Proprio in questa ottica i finanziamenti della Missione 6 possono essere davvero funzionali ai processi innovativi e favorire l’auspicata “interconnessione” MMG-paziente-medico specialista. Occorre, però avere una chiara idea di filiera e di modello di ospedale perché è necessario allocare, nei punti più appropriati della filiera, le varie app, device, strumenti di intelligenza artificiale, che sono stati messi in campo da centinaia di start up e aziende.
È ovvio che negli ospedali il futuro è insito nella radiomica, robottistica, reti neurali, ecc. come il futuro sul territorio sarà certamente supportato dai più moderni device o app; ma questo significa che occorre un serio investimento nella formazione dei professionisti proprio per creare quelle condizioni per le quali l’interconnessione sarà davvero in grado ridurre i tempi di cura e abbatte le attuali barriere burocratiche.
Di contro la mancata volontà di cambiamento riporta all’attuale contesto che vede molti ospedali non ancora in grado, ad esempio, di implementare la cartella clinica informatizzata.
Senza un serio progetto di cambiamento, si rischia solo di disperdere risorse. E di mancare quella urgente inversione di marcia che, poi, potrebbe non essere più fattibile.
Ecco l’insoddisfazione, il disagio e la profonda “stanchezza” degli ospedalieri nasce dal fatto che, oggi, la quotidianità è fatta solo di urgenze, di “rincorse”, di capacità di resilienza del medico a superare barriere organizzative con la percezione di un futuro incerto e poco stimolante dal punto di vista professionale, che trova terreno fertile e conferma ai più alti livelli con un PNRR “ancorato” nel passato e privo di visione.
Condivido, pertanto, l’idea di un tavolo di confronto che, naturalmente, deve avere un approccio molto più ampio perché i nuovi modelli organizzativi, soprattutto quelli ospedalieri, passano anche attraverso nuovi modelli di governance ospedaliera e di rappresentanza.
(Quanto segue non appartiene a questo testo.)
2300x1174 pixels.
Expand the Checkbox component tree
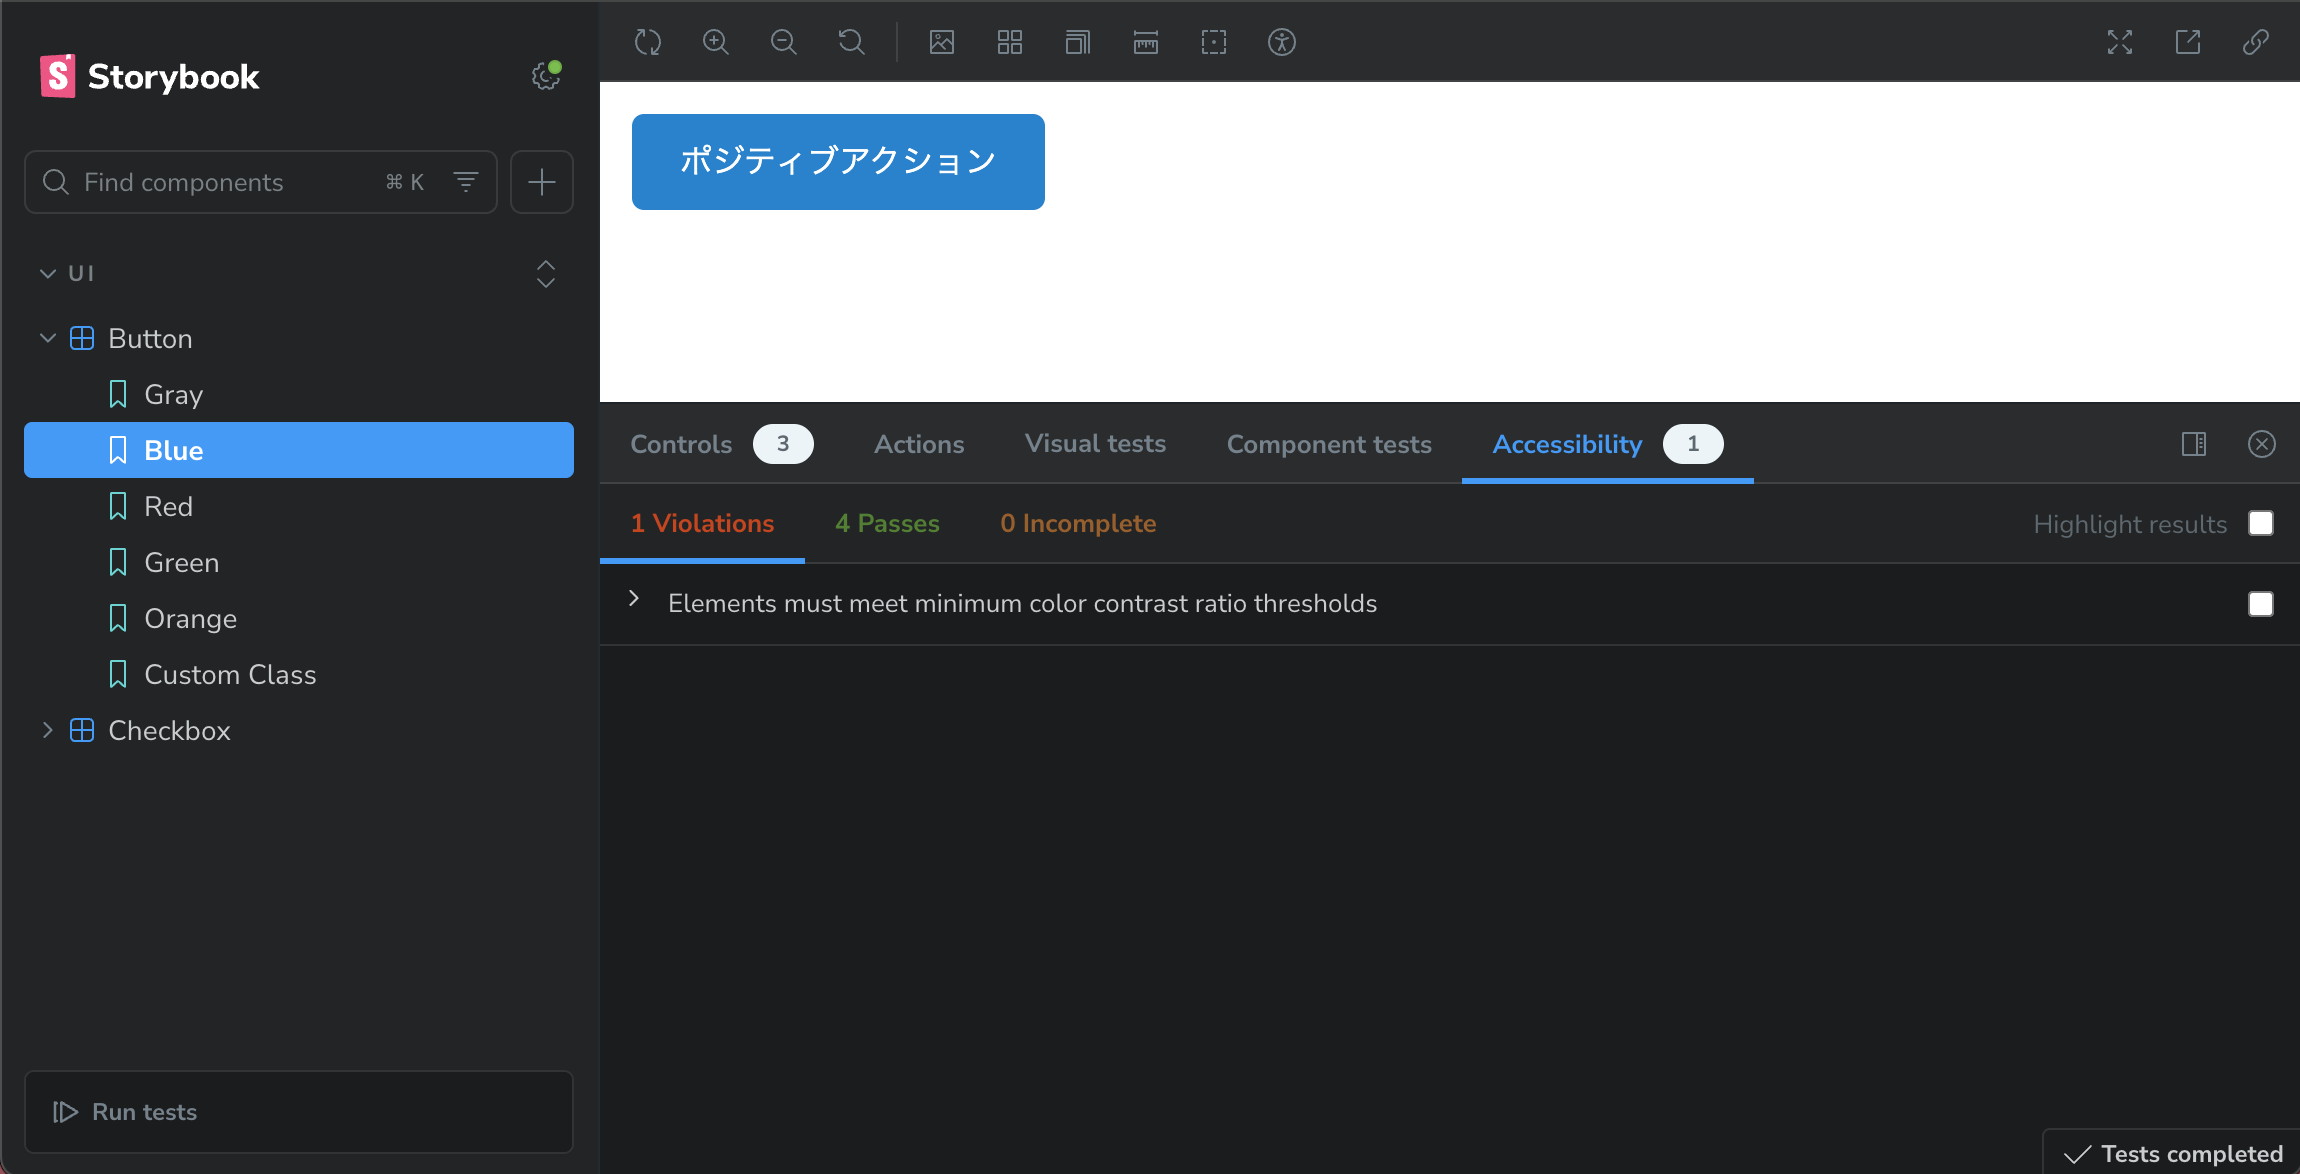pyautogui.click(x=47, y=730)
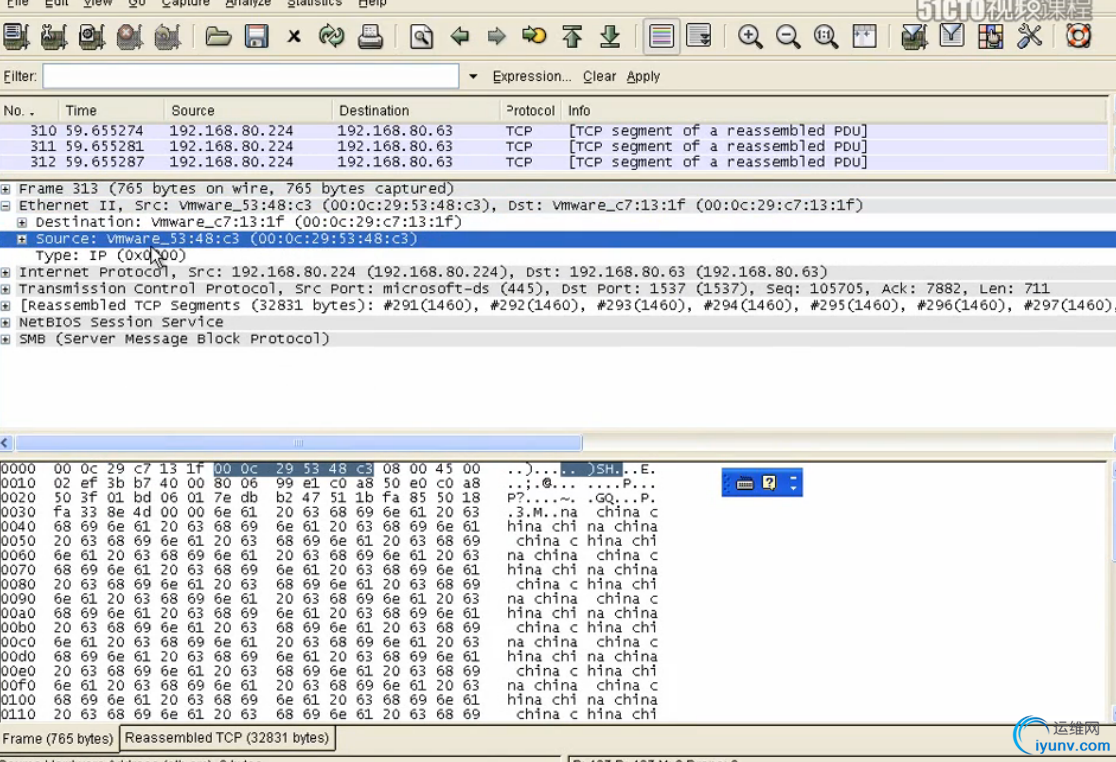This screenshot has height=762, width=1116.
Task: Click the packet details horizontal scrollbar
Action: [298, 443]
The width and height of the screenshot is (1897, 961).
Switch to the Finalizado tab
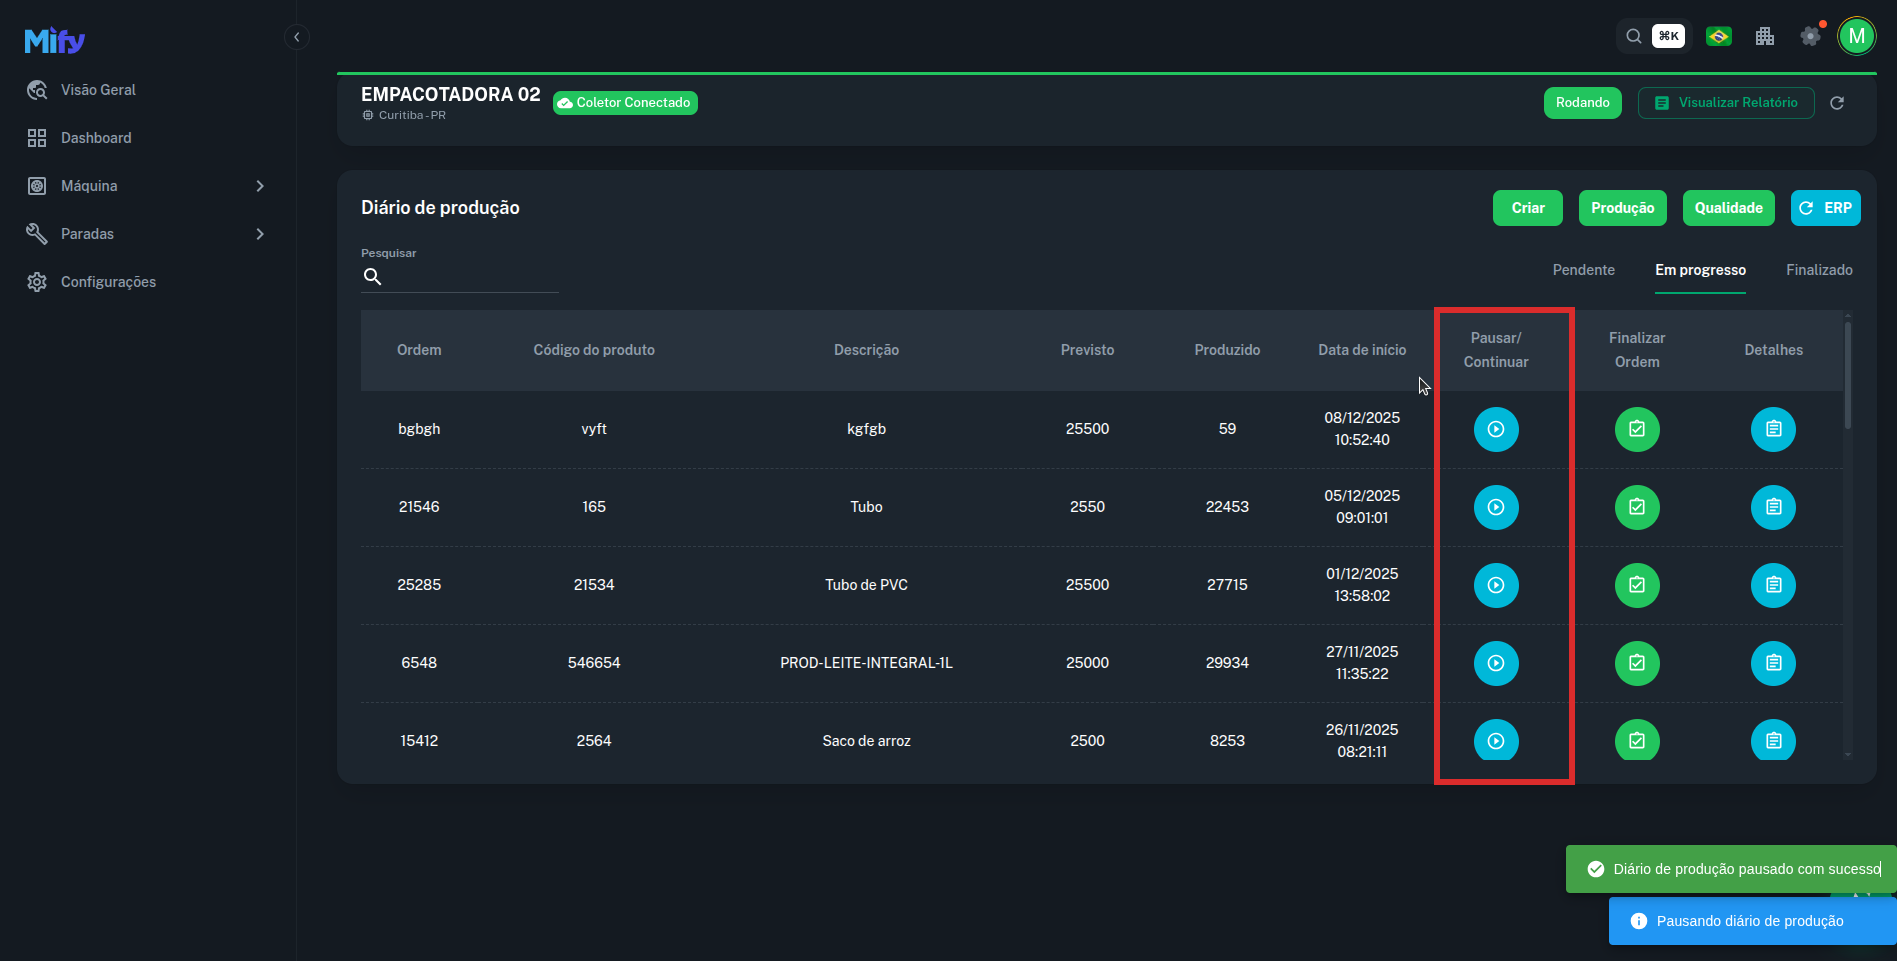(x=1818, y=270)
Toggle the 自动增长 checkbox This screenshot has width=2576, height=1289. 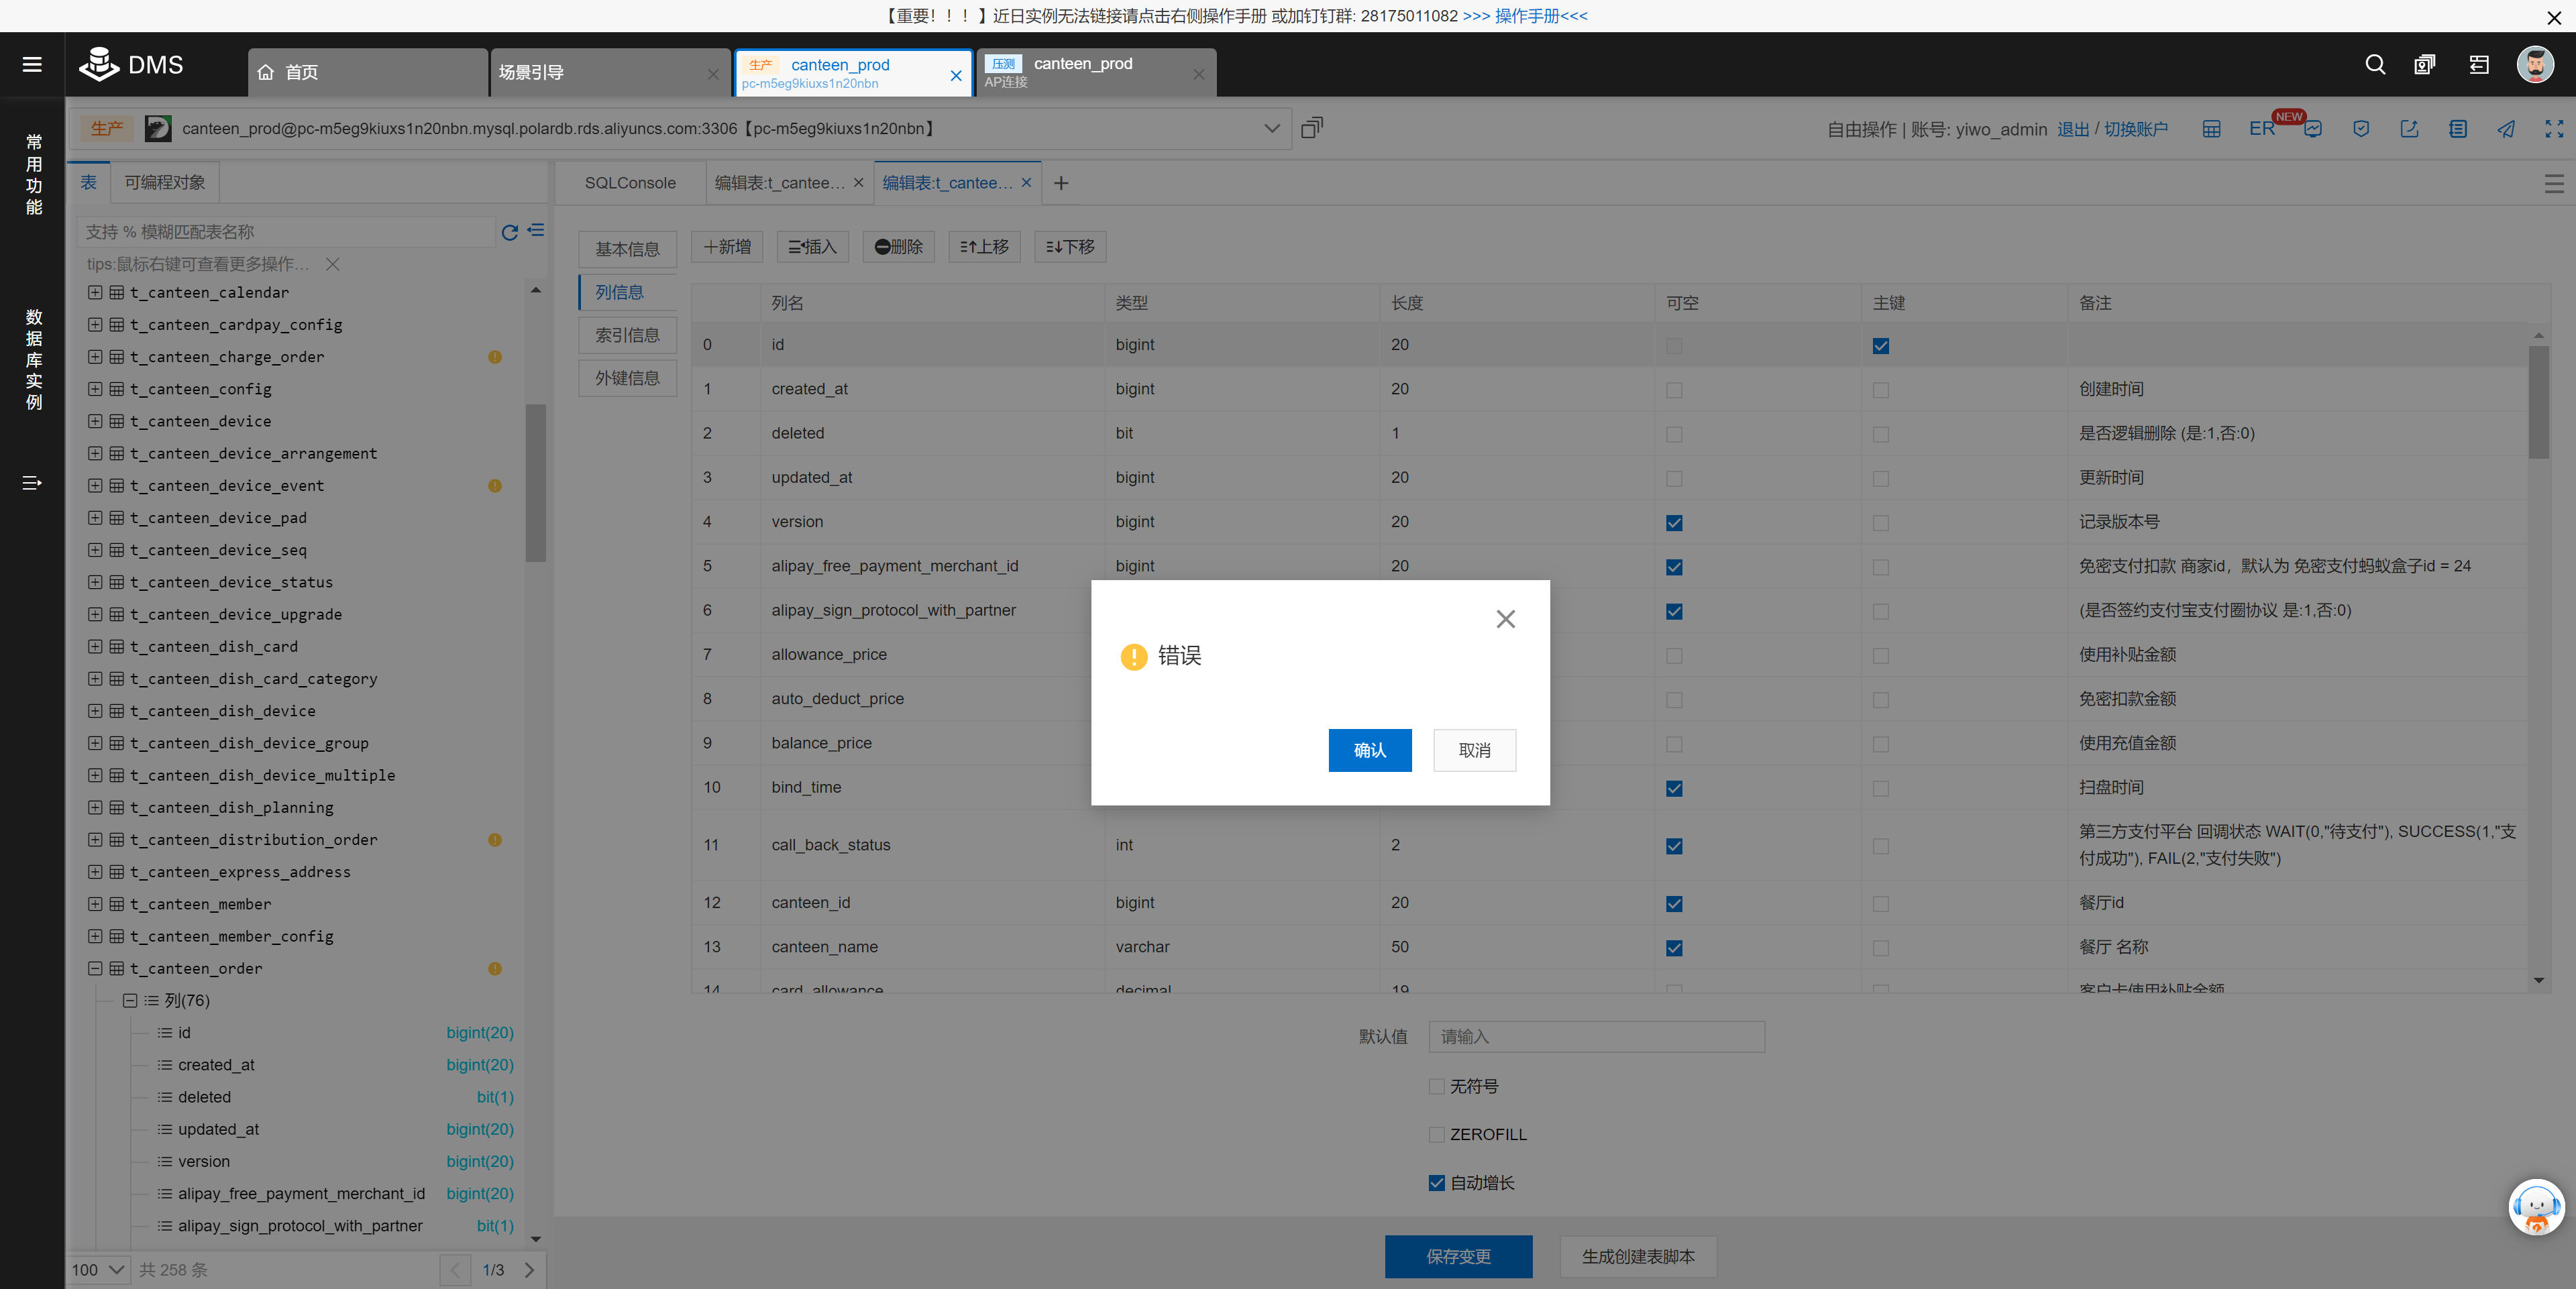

Questo significa anche ricondurre al Ministero della salute la contrattualità dei sanitari, come da tempo sostengo in diverse sedi pubbliche, e di ripensare le direzioni ospedaliere, prevedendo un vero coinvolgimento di professionisti (magari con una figura di amministratore delegato al posto degli onnipotenti direttori generali), pazienti e rappresentanti delle politiche locali. E infine, visto che di investimenti pubblici parliamo, rivedere la destinazione delle risorse in base all’appropriatezza piuttosto che solo al tetto di spesa.
Ma a parte il tavolo di confronto ritengo che sul serio come è stato detto da Cavicchi tra il pnrr e la realtà degli ospedali in particolare ma della sanità in generale esiste un divario politico, organizzativo, lavoristico, culturale che dovremmo colmare, governo e tutti noi.
I divari si colmano con il confronto e cercando insieme le soluzioni necessarie dando spazio a idee di riforma. Di sicuro, soprattutto dopo la pandemia e i dati disastrosi citati con precisione da Cognetti, l’ospedale “minimo” di cui parla Cavicchi non può più essere il futuro ideale di riferimento della politica.
Per cui anche io credo che dovremmo andare oltre il DM 70. L’ospedale è la soluzione a importanti e spesso gravi bisogni di cura e per il futuro esso deve essere ripensato oltre il minimo in tutti i sensi.
Credo che da una parte si debba tutti noi lavorare per restituire credibilità sociale all’ospedale e quindi accrescere nei cittadini la percezione di affidabilità e dall’altra si debba investire in un servizio che sarebbe stupido continuare a considerare come la controparte di altri servizi.
Come si fa a dire “one health” senza avere intanto una visione unitaria del SSN? One health allora “one service”.